-- RECORDS FOR THIS EXERCISE follows --

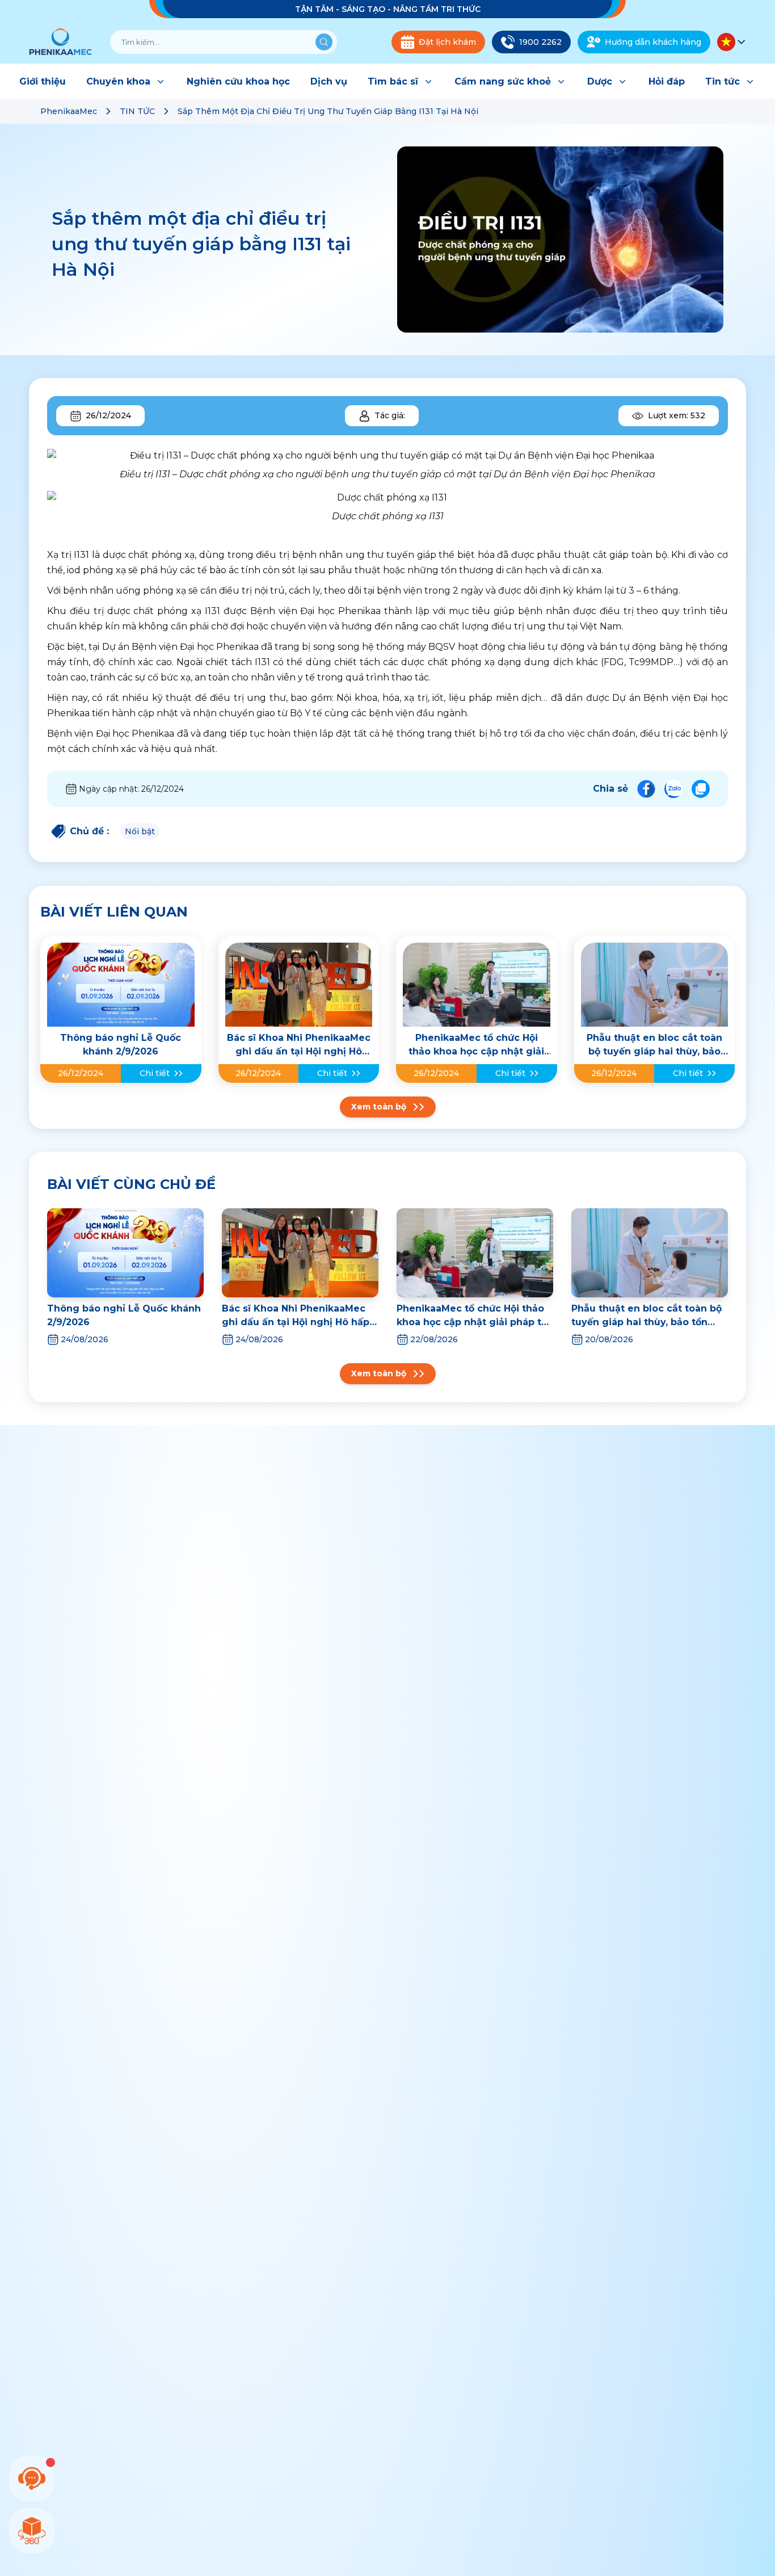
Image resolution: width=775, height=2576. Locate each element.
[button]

-- RECORDS FOR THIS EXERCISE concluded --
-- RECORDS FOR THIS EXERCISE follows --

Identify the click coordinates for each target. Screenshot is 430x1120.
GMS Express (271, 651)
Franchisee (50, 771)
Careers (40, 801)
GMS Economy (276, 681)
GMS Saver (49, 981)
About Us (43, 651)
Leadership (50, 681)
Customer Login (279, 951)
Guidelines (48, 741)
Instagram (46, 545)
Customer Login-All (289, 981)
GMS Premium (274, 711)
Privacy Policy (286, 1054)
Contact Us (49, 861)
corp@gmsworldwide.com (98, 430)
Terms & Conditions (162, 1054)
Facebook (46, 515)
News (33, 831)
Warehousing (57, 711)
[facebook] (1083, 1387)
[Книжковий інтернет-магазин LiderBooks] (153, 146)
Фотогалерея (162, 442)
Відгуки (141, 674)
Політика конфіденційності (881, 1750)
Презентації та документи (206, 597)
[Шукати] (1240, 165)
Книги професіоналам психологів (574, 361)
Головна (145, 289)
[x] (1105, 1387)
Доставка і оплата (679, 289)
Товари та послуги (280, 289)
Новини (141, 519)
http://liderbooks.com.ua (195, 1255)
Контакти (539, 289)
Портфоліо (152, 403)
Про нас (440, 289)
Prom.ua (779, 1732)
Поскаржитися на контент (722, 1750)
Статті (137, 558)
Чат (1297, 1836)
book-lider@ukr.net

-- RECORDS FOR THIS EXERCISE concluded --

▶ [WORK REQUEST]:
In the entries above, identify every line with the string "each".

▶ [EXPECTED ANSWER]:
Image resolution: width=775, height=2576. Locate each element.
Identify the click coordinates for each target. Screenshot is 430x1120.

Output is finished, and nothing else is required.